Resesearchers are examining the possibility of introducing a pathogen which is specific to the cane toad and will not effect other native amphibians
I will try to see where they stand with this, maybe they need some support.

www.anca.gov.au/plants/manageme/frogcane.htm ## 400 Can't Resolve 3May03 to 28 June 03 Did not come up (including www.anca.gov.au itself) ##
Cane Toad page of the Biodiversity Group of Enviroment Australia. A Government deparment referred to by the CSIRO.
*4/1/02 Now get the www.ea.gov.au/biodiversity page (no obvious toad references ..an issue here perhaps!)shown in the next site below (no obvious toad references ..an issue here perhaps!):-

www.ea.gov.au Enviroment Australia.
www.ea.gov.au/biodiversity Biodiversity page (to see if any cane toad activity).


Their nav gif interested me. It was a montage of several gifs like this. I must look at the code. Meanwhile this can be described as toad food somewhere.

www.ezone.com/games/canetoad For Cane Toad "Explode" A game for kids to try to prepare the next generation to be more conservation concious than perhaps their parents have been.
In the game the players becomes Lenny Loosejocks and freinds who have been employed by the Queensland Government to drive the length and breadth of Queensland to run over as many toads as they can.
How many toads can you explode? (Requires Macromedia Flash Player -takes a while to come up with 56kb modem)


Concuding Comments

Cane Toads are prolific breeders and will never be controlled by just stamping on them. Commercial exploitation might contribute to control so contact me and contribute ideas about how to turn toads into dollars.

Tourists and visitors! Help out. If there are cane toads on the road croaking ..croak them for good (but stay situation aware ..we have had one death in the Cane Toad war).

Announcement August 2002. The Federal Government has announced that it will investigate a biological control to reduce the impact of cane toads on native wildlife under a $1 million Federal Government program. Funded through the Natural Heritage Trust's National Feral Animal Control Program, CSIRO scientists will search for a gene that is critical to toad development and that can be 'switched off'.

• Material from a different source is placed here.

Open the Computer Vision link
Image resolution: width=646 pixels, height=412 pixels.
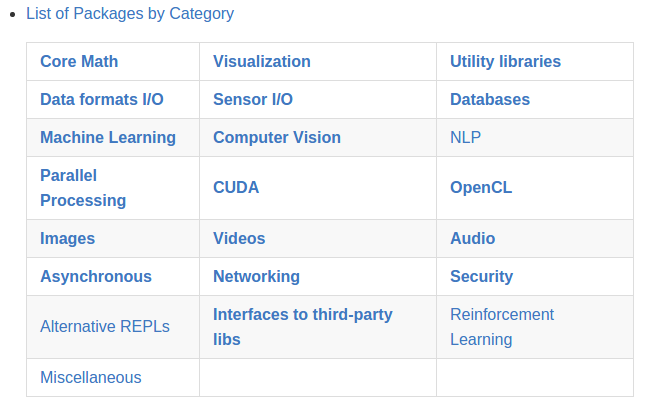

Another avenue to reduce the impact of cane toads may lie in the toad's extremely good sense of smell. Unlike other frog and toad species, cane toads can detect food from over one kilometre away, which suggest they find food by smell. If the female breeding hormone can be isolated and sprayed on to rocks and other common objects in the bush, males could be lured into amplexus (copulation) with such inappropriate objects and, unable to complete mating, subsequently die through desiccation. Along with a biological control, the ability to identify and isolate hormones may also provide an important and valuable key in the battle to reduce the impact on native wildlife from the inevitable toad invasion.

Energy Resources Australia Ltd, who have a mining lease in Kakadu National Park, are worried that impact on wildlife due to cane toads will be attributed to their operations. The have a webpage on the topic of cane toads which is a good one page summary of the topic. Even they say that programs in place are aimed at either 'predicting the impact of canetoads on wildlife', 'community education' or 'investigating control options'. Here at least is some support for my contention that despite PR hype and announcements carefully worded to create a image of active cane toad control activity on the part of authorities such as in the two paragraphs above, the truth remains that there are no cane toad control programs in place in Australia.